E' successo a un pensionato di 77 anni, dopo una lite con la moglie. Vista l'età il giudice ha deciso di rispedirlo a casa, piuttosto che mandarlo in via Spalato. Il seminterrato è l'unica alternativa per stare lontano dalla donna

E' finito "ai domiciliari" in cantina. E' successo a un pensionato di 77 anni, accusato di aver maltrattato la moglie di 60 anni, che mostrava sul volto palesi evidenti segni di violenza. L'uomo si è subito pentito del gesto, come ha dichiarato durante l'interrogatorio in via Spalato, spiegando di aver perso le staffe. Tutto è successo qualche giorno fa, da una violenta lite nella casa della coppia. I vicini di casa, sentendo le urla hanno deciso di chiamare il 118 e sul posto sono arrivati anche i carabinieri. La donna è finita in ospedale con una prognosi di 10 giorni (come riporta anche il Messaggero Veneto). La notizia arriva proprio dopo la giornata contro la violenza sulle donne.

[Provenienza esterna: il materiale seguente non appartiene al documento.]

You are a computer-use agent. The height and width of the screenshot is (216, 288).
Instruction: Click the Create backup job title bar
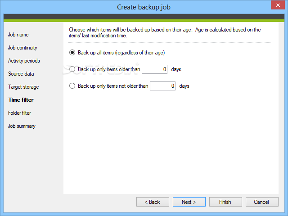[144, 7]
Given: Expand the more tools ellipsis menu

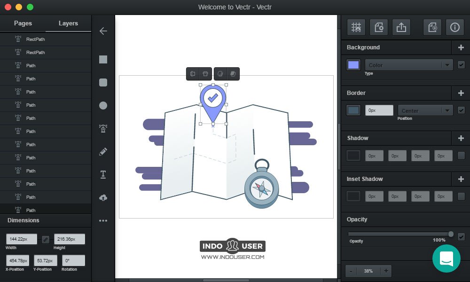Looking at the screenshot, I should click(x=103, y=220).
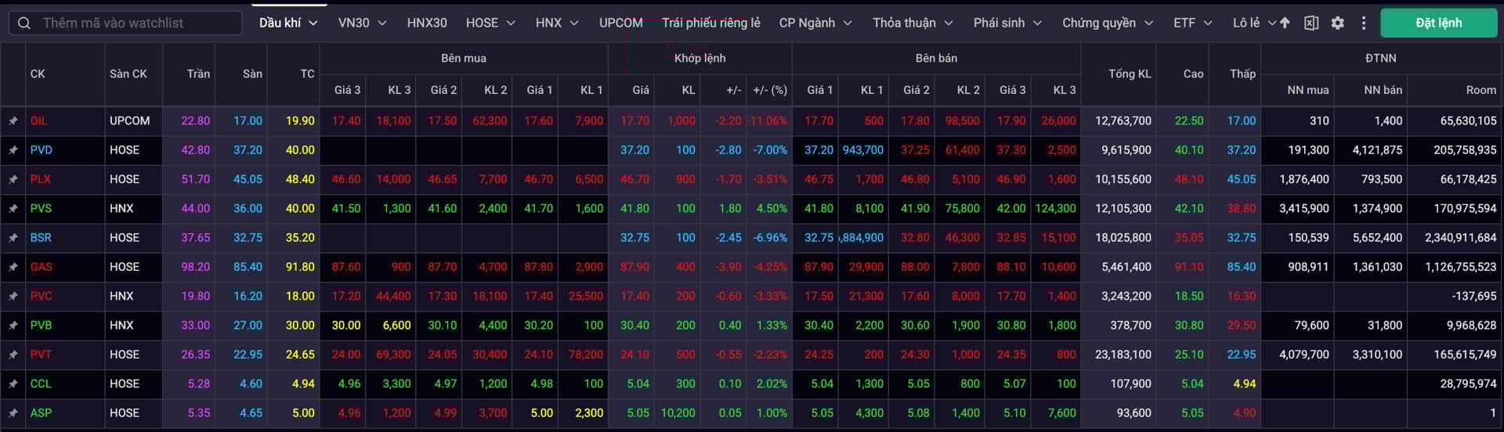Switch to the HNX30 tab
The image size is (1504, 432).
point(427,23)
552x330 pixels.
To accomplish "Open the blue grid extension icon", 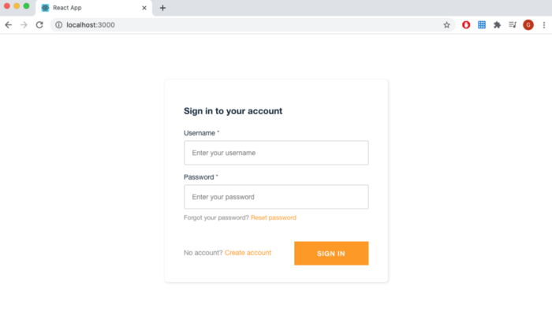I will tap(482, 25).
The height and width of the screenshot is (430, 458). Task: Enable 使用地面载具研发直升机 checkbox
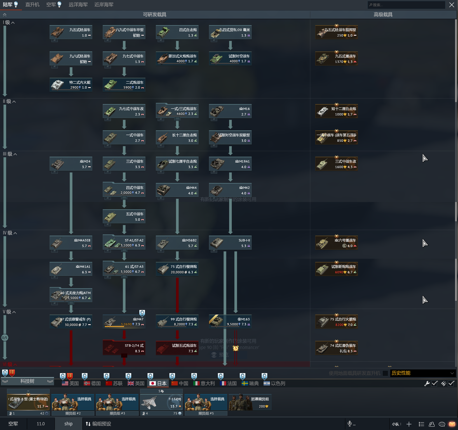[x=385, y=373]
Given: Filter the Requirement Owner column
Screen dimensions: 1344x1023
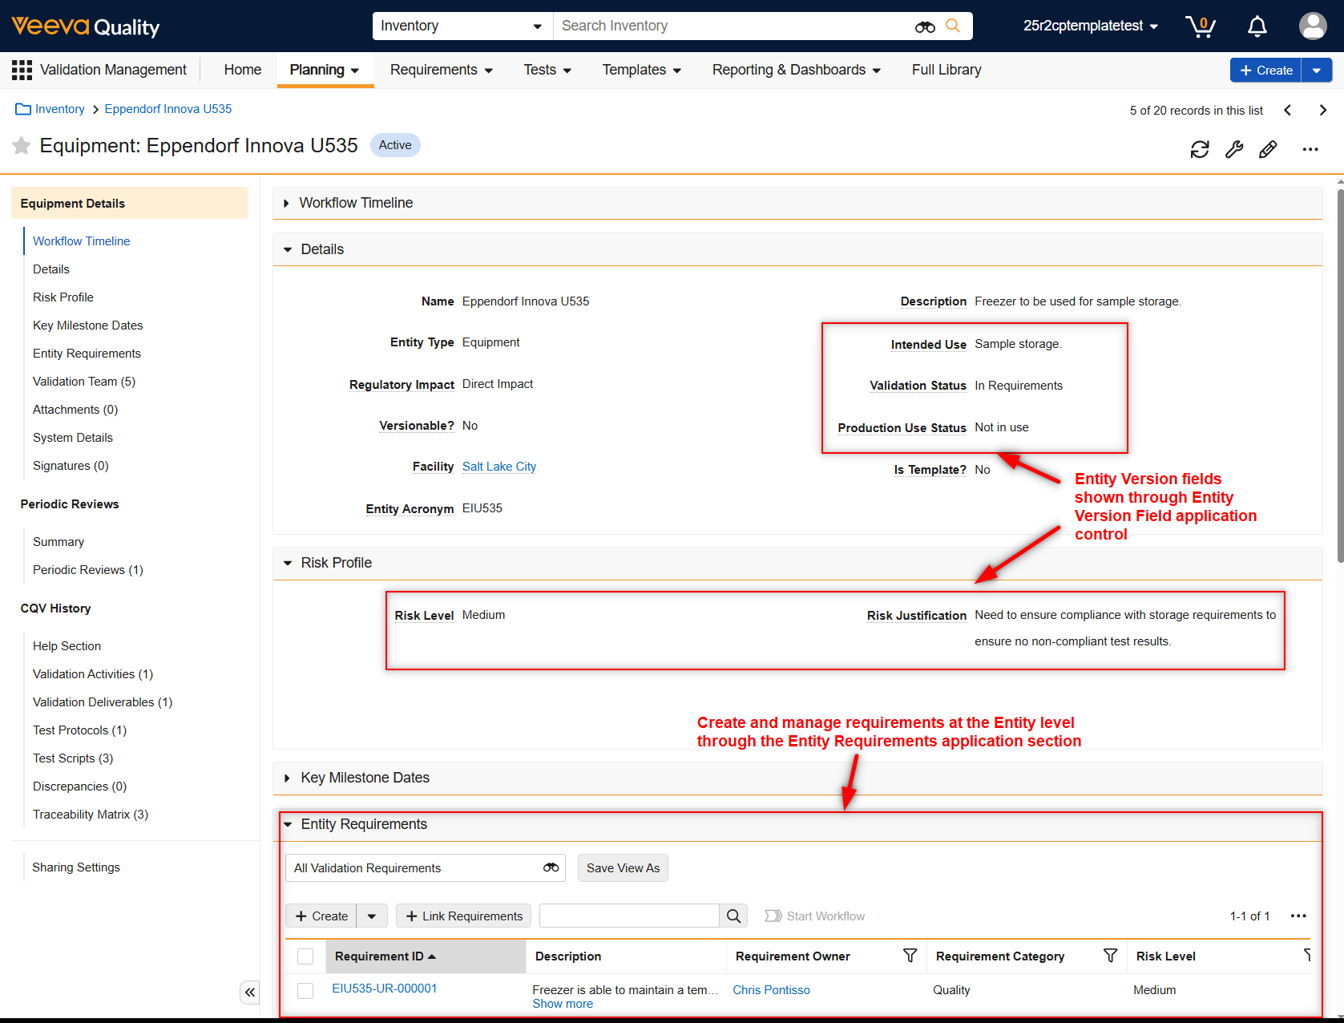Looking at the screenshot, I should coord(910,956).
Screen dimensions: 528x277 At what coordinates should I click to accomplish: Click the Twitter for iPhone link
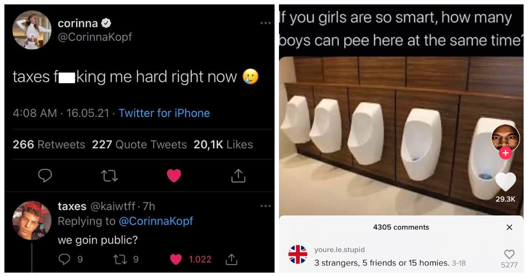164,113

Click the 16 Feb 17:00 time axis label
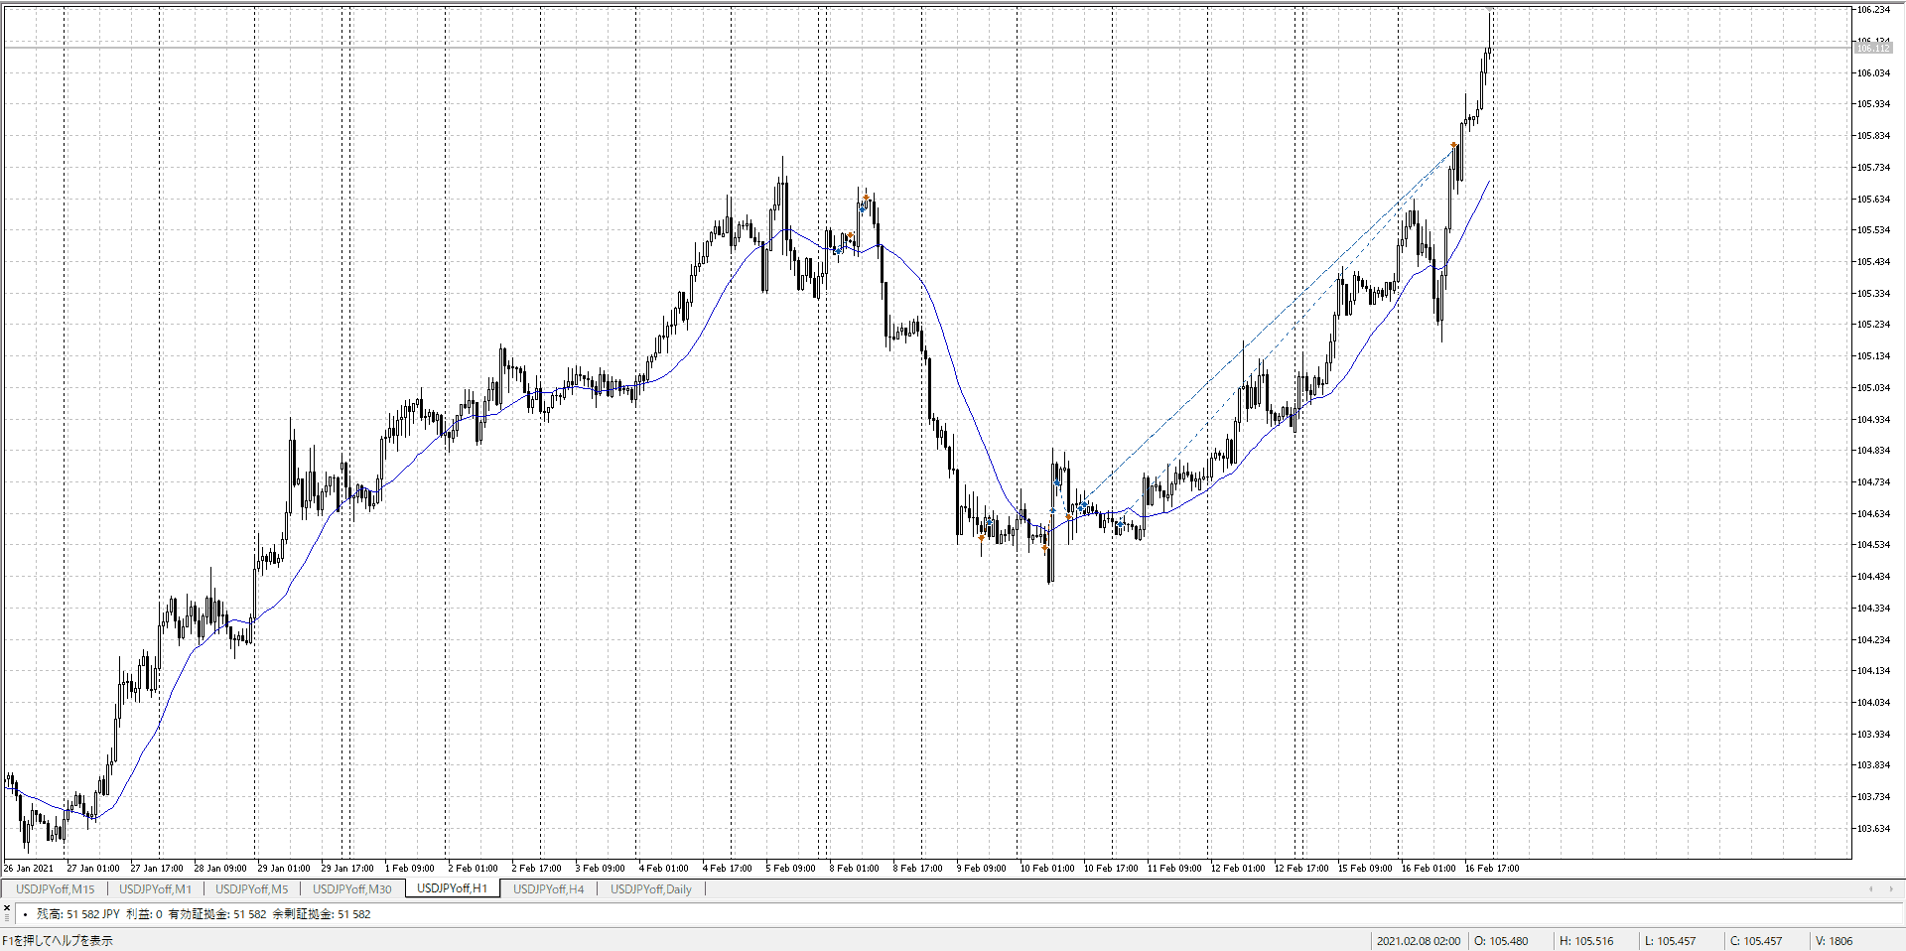[x=1492, y=868]
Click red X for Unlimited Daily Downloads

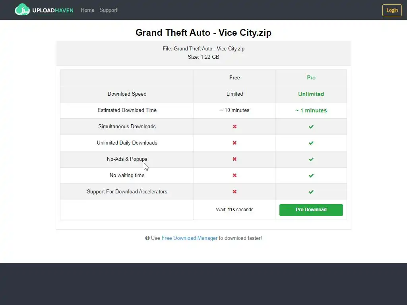[x=235, y=143]

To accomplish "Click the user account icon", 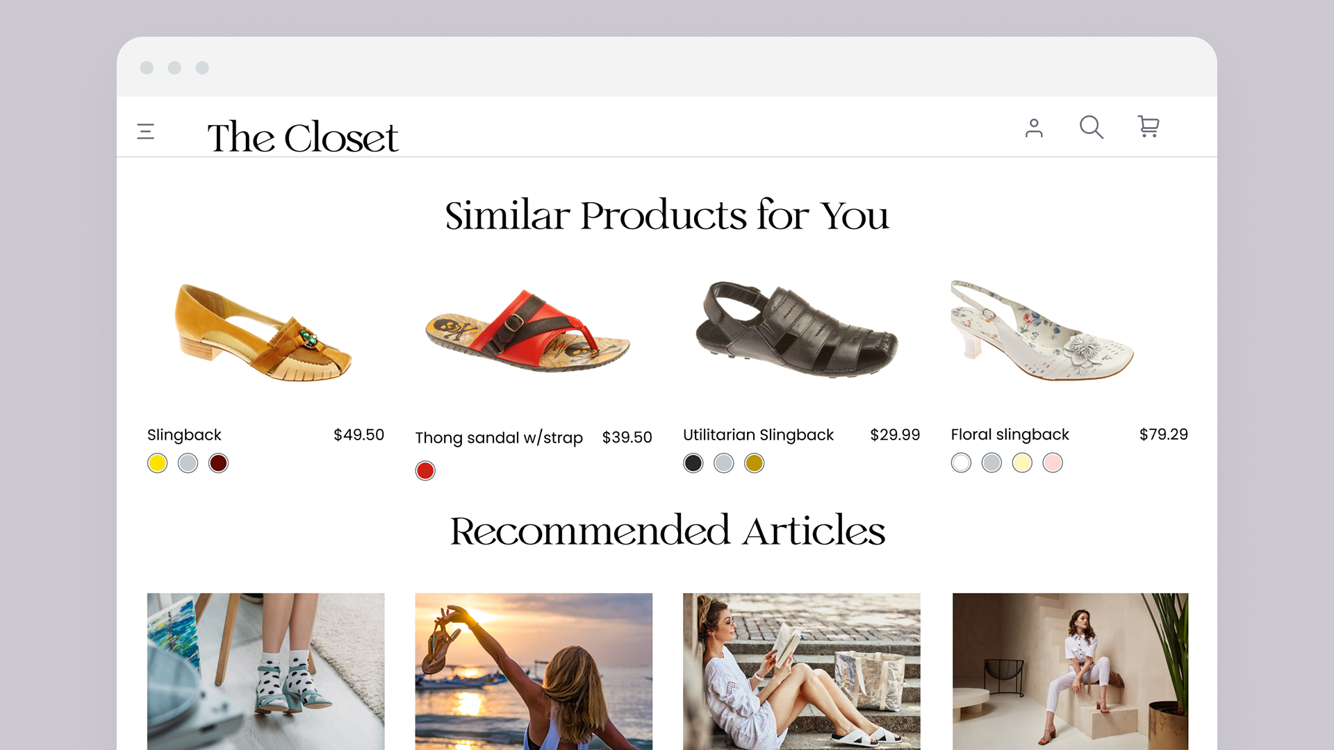I will 1034,128.
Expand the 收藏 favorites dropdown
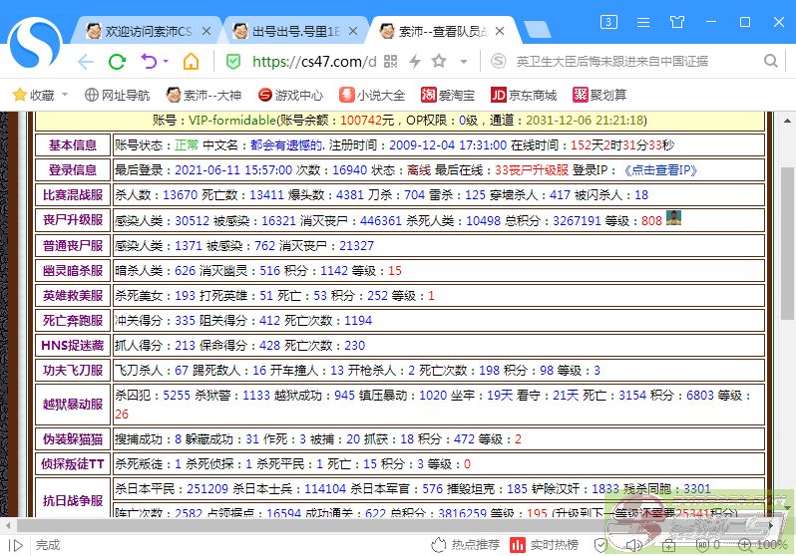Viewport: 796px width, 556px height. 65,96
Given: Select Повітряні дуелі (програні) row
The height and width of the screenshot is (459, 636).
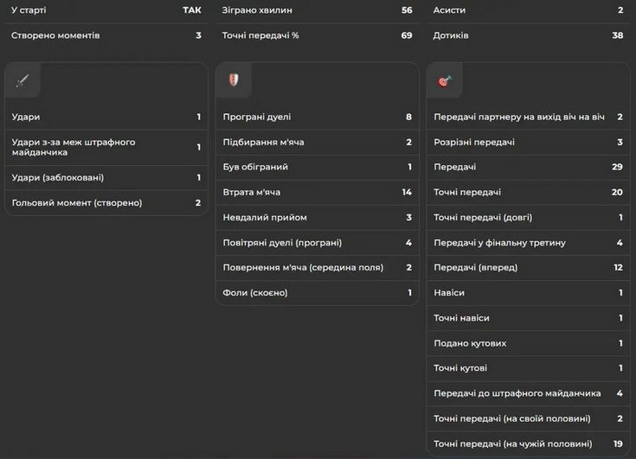Looking at the screenshot, I should [x=318, y=243].
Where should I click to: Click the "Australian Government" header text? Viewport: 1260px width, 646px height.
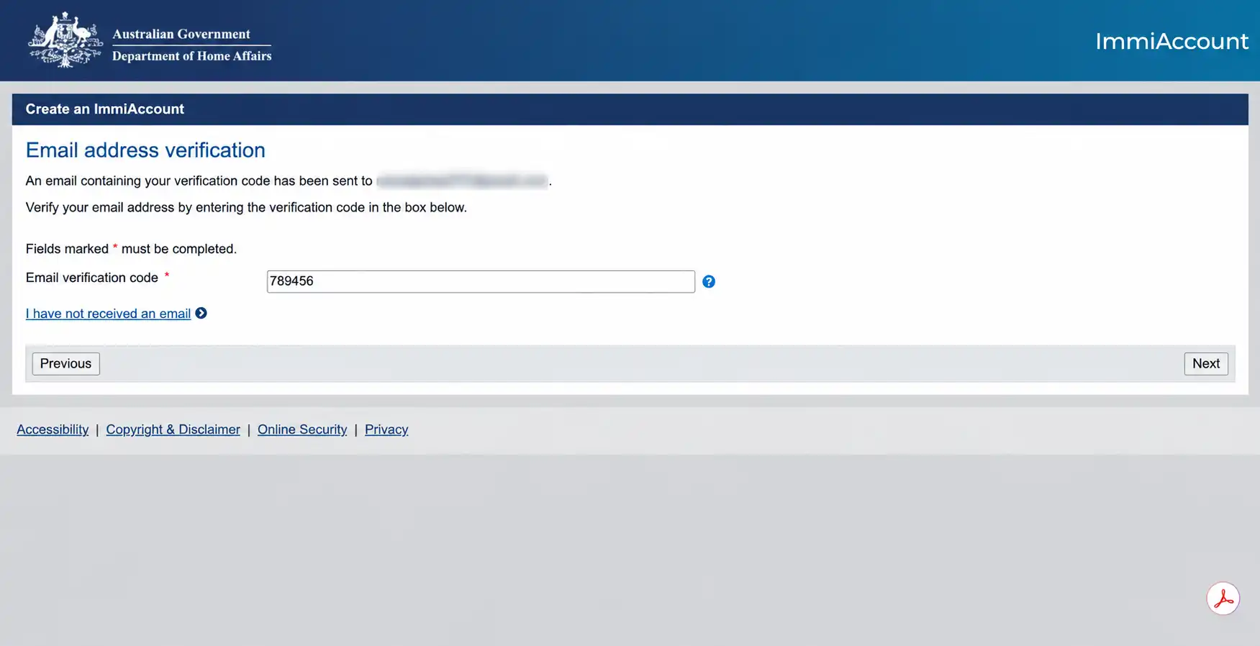click(x=181, y=34)
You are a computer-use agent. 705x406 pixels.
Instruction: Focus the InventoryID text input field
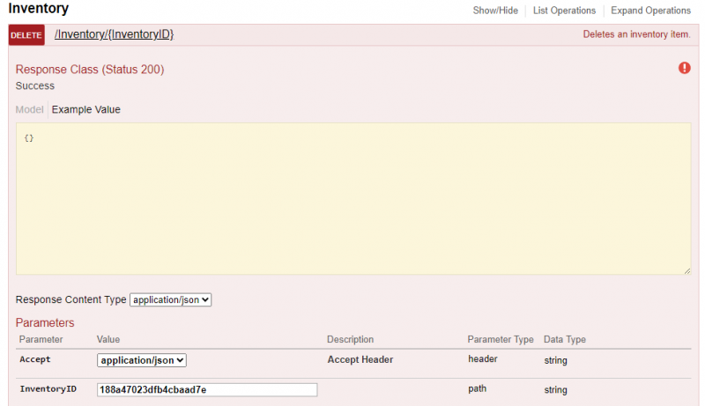tap(207, 389)
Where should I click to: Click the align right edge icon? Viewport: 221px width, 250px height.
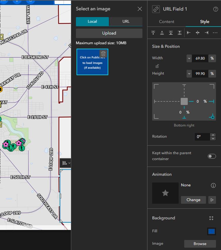click(206, 33)
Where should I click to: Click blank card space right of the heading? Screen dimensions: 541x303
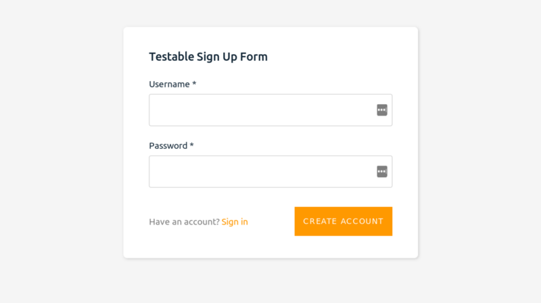pyautogui.click(x=338, y=57)
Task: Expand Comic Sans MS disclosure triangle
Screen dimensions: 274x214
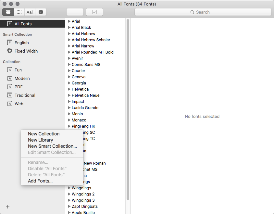Action: (69, 64)
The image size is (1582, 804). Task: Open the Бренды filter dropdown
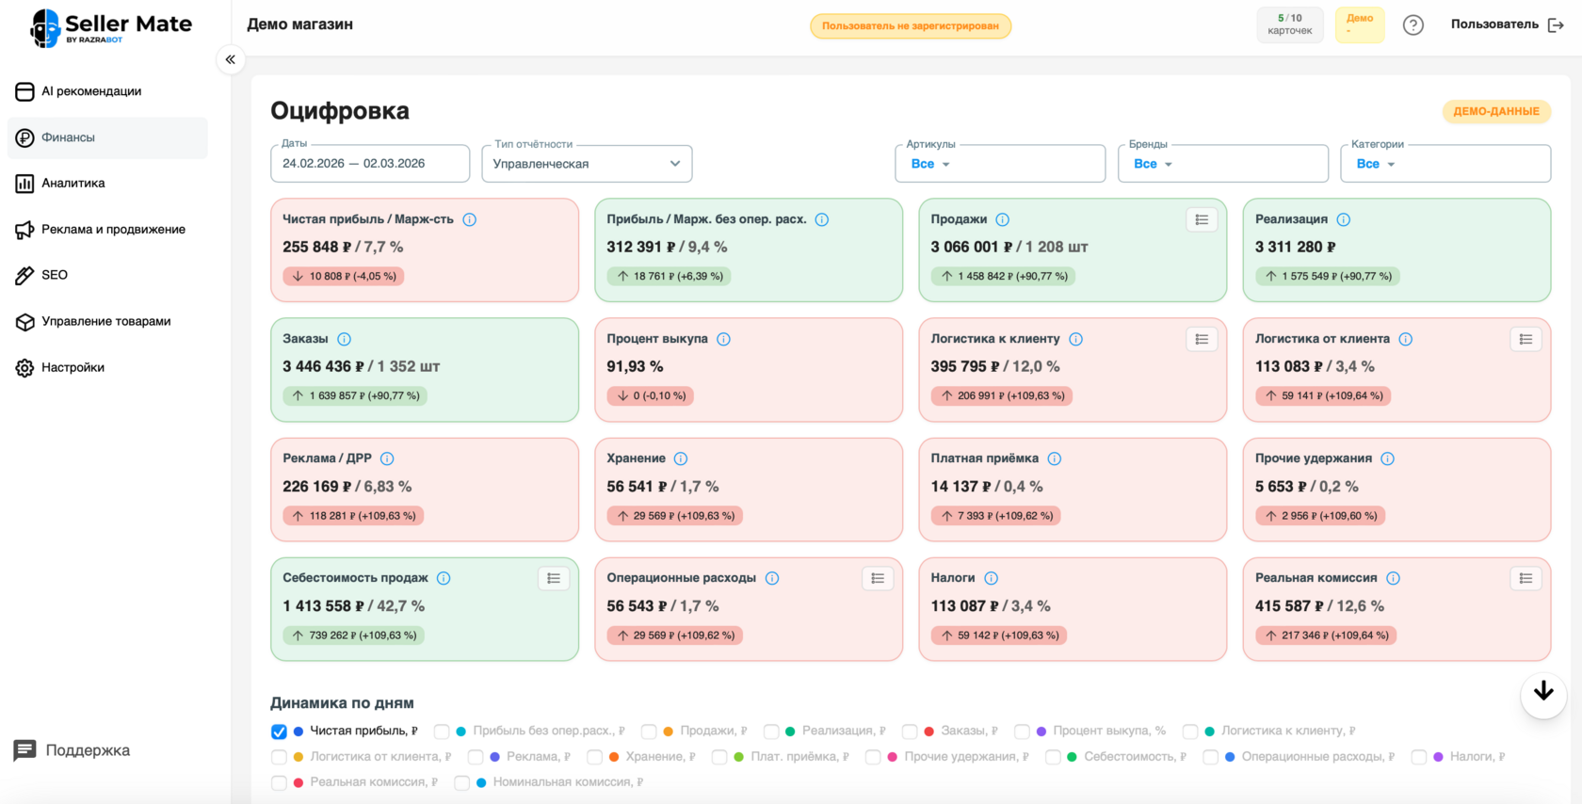coord(1222,164)
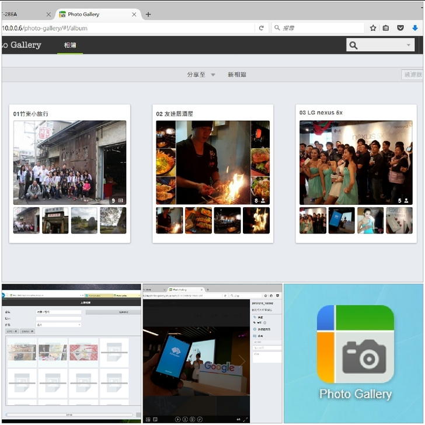Switch to the Photo Gallery browser tab
This screenshot has width=425, height=425.
tap(93, 14)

Il pm Annunziata Puglia ha optato per l'allontanamento da casa, piuttosto che per il carcere, vista l'età e visto che l'uomo è incensurato. Ed è qui che la vicenda si fa insolita: il giudice non sapeva dove collocare l'uomo, che non ha figli o parenti dove poter stare, che deve stare lontano dalla moglie, ma non in cella. Da qui la decisione dello scantinato. Si tratta di un'area della casa nel seminterrato, arredata, ma sprovvista di bagno. Il pensionato potrà entrare nella sua vecchia abitazione solo per andare in bagno, senza avvicinarsi alla moglie.